Notation extra-financière : faut-il y recourir ?
Financements bancaires, private equity, marchés boursiers... Quels que soient les financements, la prise en compte des enjeux liés au développement durable, notamment au moyen des notations sociétales, gagne du terrain. Zoom sur les avantages et les limites de ces évaluations.

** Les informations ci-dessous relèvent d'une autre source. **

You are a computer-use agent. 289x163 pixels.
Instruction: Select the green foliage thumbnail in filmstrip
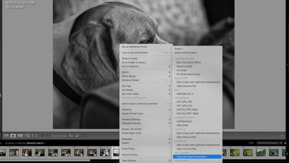tap(235, 152)
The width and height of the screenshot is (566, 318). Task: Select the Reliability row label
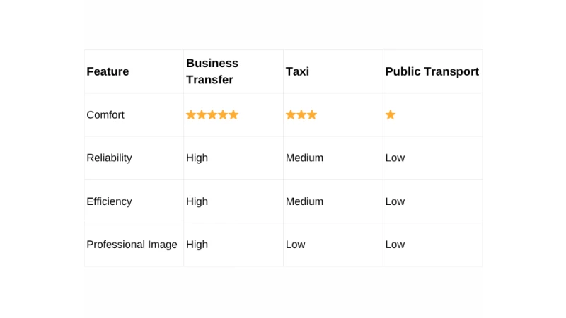pyautogui.click(x=109, y=158)
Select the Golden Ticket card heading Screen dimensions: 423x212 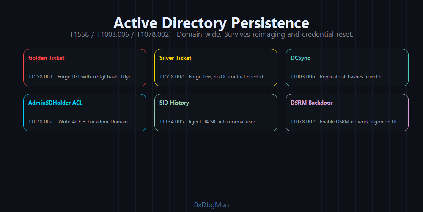coord(47,58)
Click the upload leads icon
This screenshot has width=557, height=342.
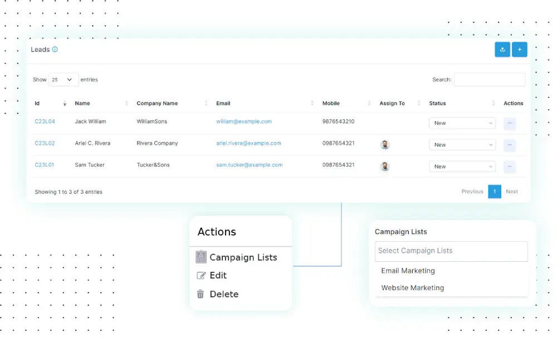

" Il est indéniable que les thématiques extra-financières prennent de plus en plus de place quels que soient les financements, souligne Philippe Arnaud, associé du cabinet d'audit et de conseil KPMG en charge du département Sustainability Services. J'en veux pour preuve le développement des green loans et sustainable loans proposés par le secteur bancaire. Ayant parfois pris des engagements auprès de leurs investisseurs, les fonds accordent aussi une importance accrue aux critères ESG dans leurs décisions d'investissement. " Jean-Baptiste Cottenceau, directeur général de Crowe Sustainable Metrics, cabinet conseil en stratégie RSE, estime que " les critères RSE sont actuellement plus éliminatoires que réellement décisifs dans les décisions d'investissement : les entreprises qui n'ont entrepris aucune démarche sociétale ou n'ont pas une vision un minimum structurée sur leurs enjeux prioritaires pourraient se voir refuser un financement, voire attribuer une décote. "
Sollicitée ou déclarative
Pour évaluer la performance extra-financière d'une entreprise, les parties prenantes ont plusieurs options dont la notation extra-financière émise par des agences spécialisées (Vigeo-Eiris, EthiFinance, Innovest...) qui permet de gagner du temps en se basant sur des référentiels existants. Mais, d'autres, comme les banques et de plus en plus de fonds, préfèrent concevoir leurs propres grilles d'évaluation.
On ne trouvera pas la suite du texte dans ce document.